In the Southern region, a scrutiny of the records for the control of stocks of food items in the Southern Region had indicated intermittent shortages of the various items, principally Tsabana, Malutu, Sunflower Oil and Milk which was mainly due to absence of subsisting contracts for the supply of these items.
“The contract for the supply of Tsabana to all depots expired in September 2018 and was not replaced by a substantive contract. The supplier contracts for these stocks should be so managed that the expiry of one contract is immediately followed by the commencement of the next.”
Suppliers who had been contracted to supply foodstuffs had failed to do so and no timely action had been taken to redress the situation to ensure continuity of supply of the food items, the report noted.
In one case, the report highlighted that the supplier was to manufacture and supply 1 136 metric tonnes of Malutu for a 4-months period from March 2019 to June 2019, but had been unable to honour the obligation. The situation was relieved by inter-depot transfers, at additional cost in transportation and subsistence expenses.
In another case, the contract was for the supply of Sunflower Oil to Mabutsane, where the supplier had also failed to deliver.
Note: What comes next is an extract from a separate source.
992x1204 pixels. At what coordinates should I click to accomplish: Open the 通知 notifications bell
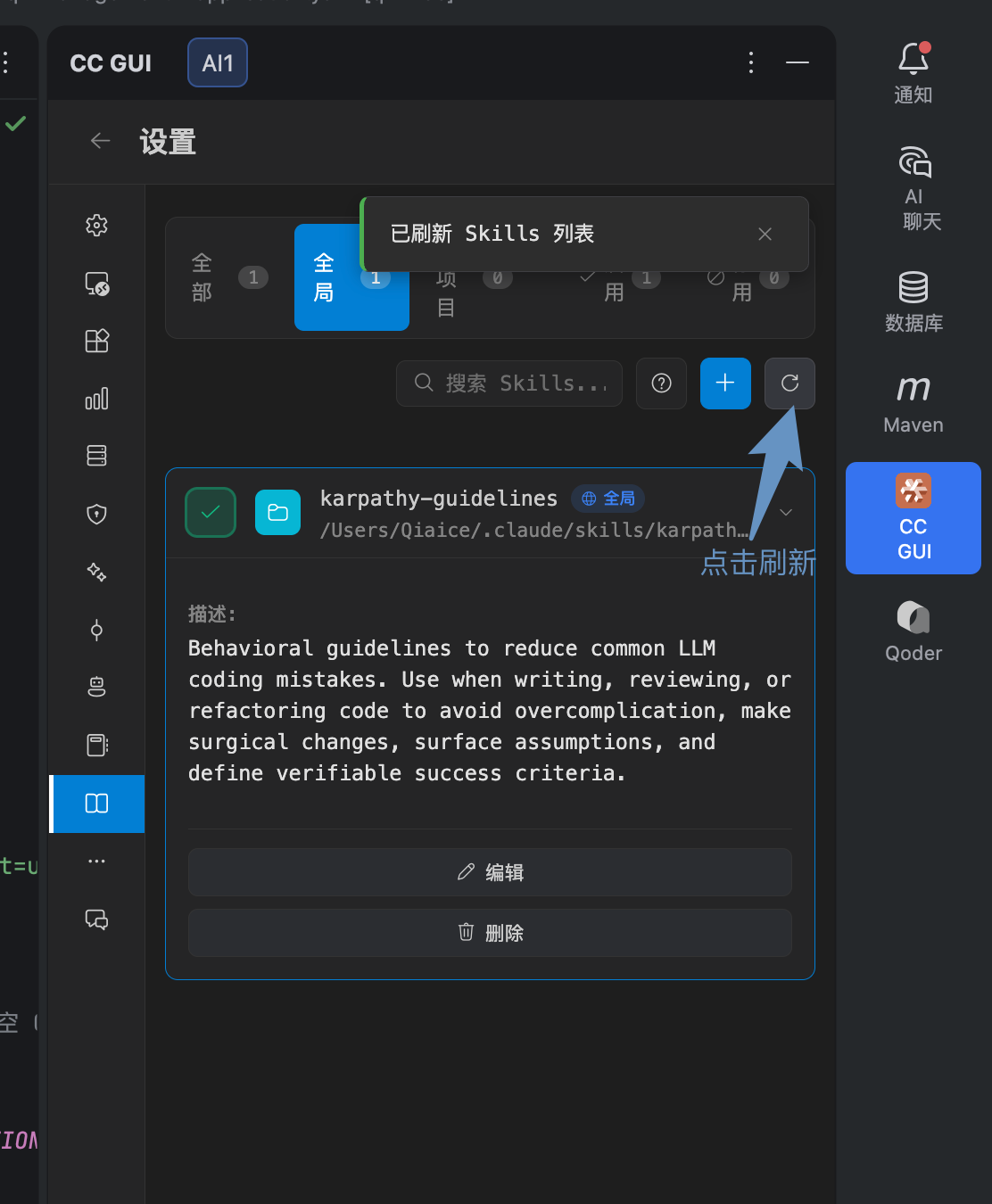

Examination of the Molepolole depot Food Issues Register had indicated a number of instances where food items consigned to the various feeding centres had been returned for a variety of reasons, including food item available; no storage space; and in other cases the whole consignments were returned, and reasons not stated.
This is an indication of lack of proper management and monitoring of the affairs of the depot, which could result in losses from frequent movements of the food items concerned.The maintenance of accounting records in the region, typically in Letlhakeng, Tsabong, and Mabutsane was less than satisfactory, according to Auditor General’s report.
In these depots a number of instances had been noted where receipts and issues had not been recorded over long periods, resulting in incorrect balances reflected in the accounting records. This is a serious weakness which could lead to or result in losses without trace or detection, and is a contravention of Supplies Regulations and Procedures, Letebele said.
Similarly, consignments of a total of 892 bags of Malutu and 3 bags of beans from Tsabong depot to different feeding centres had not been received in those centres, and are considered lost. These are also not reflected in the Statement of Losses in the Annual Statements of Accounts for the same periods.